PASSAGE TO READ -
After I really knew my relationship with God and could see the personality he equipped me with, I asked him to see my face and body the way he saw it. I really learned to love myself, but the thing is that knowing God’s love for me is the only way I could see anything that God has shown me in the last month. I really have spent a lot of time in 1 John 4 and 5 lately. I’ve re-read David’s story and Joseph, I’ve also been very freaked out by them as well. I really try to read Isaiah 43:16-19, and I LOVE Psalms 34 and 37 right now. But one thing I really think is important is to just be candid with God. I don’t mean don’t be respectful, but be really honest. You know how many times I’ve told God I’m really only doing this because I want “ABC”. I’m not telling you that this is a condition but I want you to know my heart. And every single time God has changed my heart. It’s felt like because I was so willing to be honest with him, he in turn blessed me by strengthen my heart and showing me himself in turn. 

An a example was, I felt as though something should of happened last week and the opposite happened, so in turn of course I get upset. Was mad didn’t want to talk to God, I told him like I’m really unhappy right now, I don’t have much else to say but that’s all I’m going to say. Yo. (Sorry that’s the Jersey in me lol) God would NOT leave me alone. I mean like him kept talking from the moment I got home to the next day at work. Had made all of my friends talk to me, he talked to me through everyone! I mean he really stuck with me. So upset I told God I feel like there’s nothing else to do but go to him even though I really didn’t wan to at the time.  Well the next day the question came up as to why I didn’t trust him. My answer was because every time I felt he should of done it, he didn’t. Well by the end of the day everyone important to me failed me. All of them. In one day. I mean someone else had done it two days before, but EVERYONE. Failed.

I was honest with God and he showed me that I couldn’t rely on anyone but him, that he thought of me first and always and on top of that he’s given me everything I wanted and everything that I needed.  And for all the things I wanted I did my part and he handled the rest. I did my part. I applied for school.  He put me in. I didn’t want to pay for school; He gave me a full ride. I needed a car and had some money saved, he put me in a brand new one when I wanted a used. I wanted my internship to hire, so I went to work everyday and he changed my supervisor’s heart and my boss and they hired me. I could go on and on, but the point was I told him why I didn’t trust him and he showed me everything he’s done to disprove my feeling. Through everything I would tell him what I felt or thought and he would show me something to align my thoughts with his. I've learned it's really important to ask God, what is my part in this and then wait and look for his answer. 

Plus I see him everywhere and I hear him everywhere. What scared me so much about Joseph and David was how long it took for them to walk into the promise that God had for them. But again I told God my fear and he reminded me that there are things he had to deal with them on that are not in the bible. So I may see time, but I may not have to deal with the same issues. Plus they were also young, young men and had to be groomed in a manner, to which I may not have to be so. So that’s helped to take away a lot of my fear on waiting for God also, plus it’s caused me to pray myself for God to just break my free will and not even wait for me to figure it out.

ENTRIES SUPPLIED -

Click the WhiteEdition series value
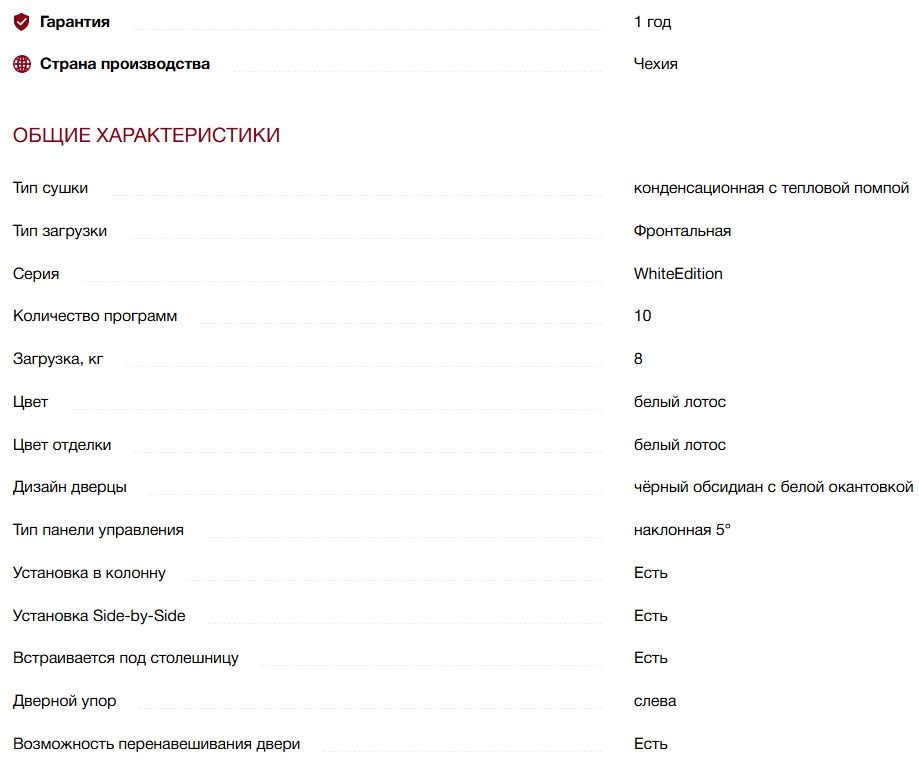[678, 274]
==
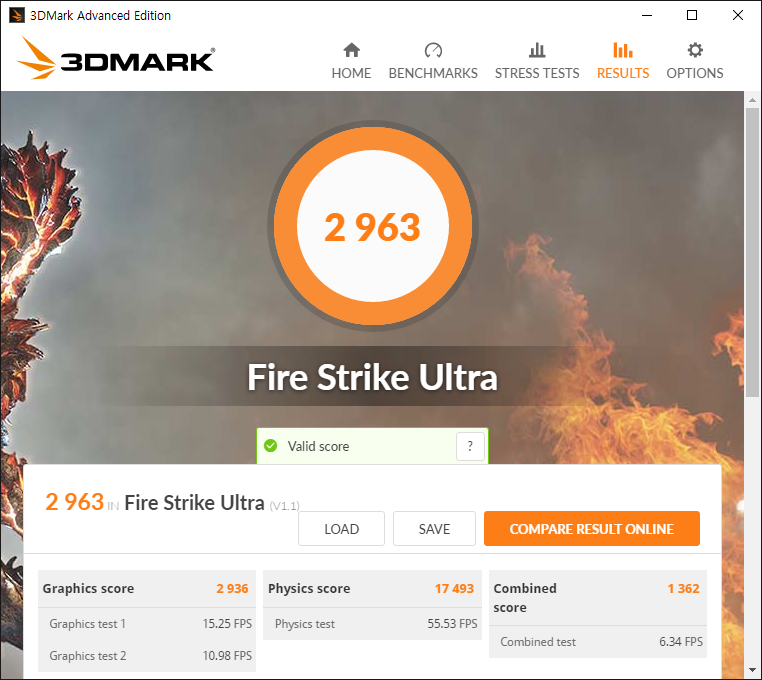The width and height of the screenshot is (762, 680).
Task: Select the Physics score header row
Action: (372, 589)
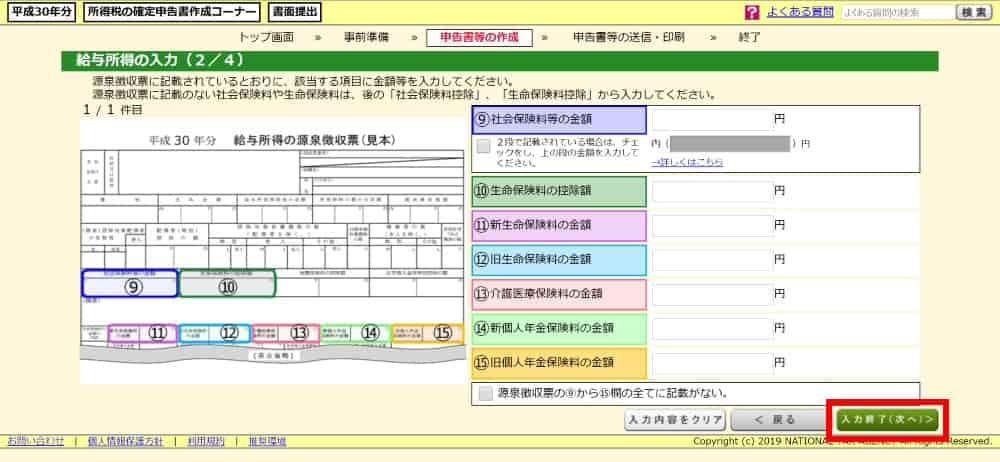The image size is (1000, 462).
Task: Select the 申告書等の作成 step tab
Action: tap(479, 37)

CHALLENGE 1 - Decide whether each statement agrees with the post about trusting God, answering yes or no and quoting the words of the post that decide it. (a) The writer received a full ride for school. (b) The writer had wanted a brand new car. (c) On the day described, only one person important to the writer failed them.
CHALLENGE 2 - Output the passage of the post about trusting God from "Plus I see him" to "figure it out.", copying it word for word.

CORRECT RESPONSE 1 -
(a) Yes: "He gave me a full ride."
(b) No: "he put me in a brand new one when I wanted a used."
(c) No: "Well by the end of the day everyone important to me failed me."

CORRECT RESPONSE 2 -
Plus I see him everywhere and I hear him everywhere. What scared me so much about Joseph and David was how long it took for them to walk into the promise that God had for them. But again I told God my fear and he reminded me that there are things he had to deal with them on that are not in the bible. So I may see time, but I may not have to deal with the same issues. Plus they were also young, young men and had to be groomed in a manner, to which I may not have to be so. So that’s helped to take away a lot of my fear on waiting for God also, plus it’s caused me to pray myself for God to just break my free will and not even wait for me to figure it out.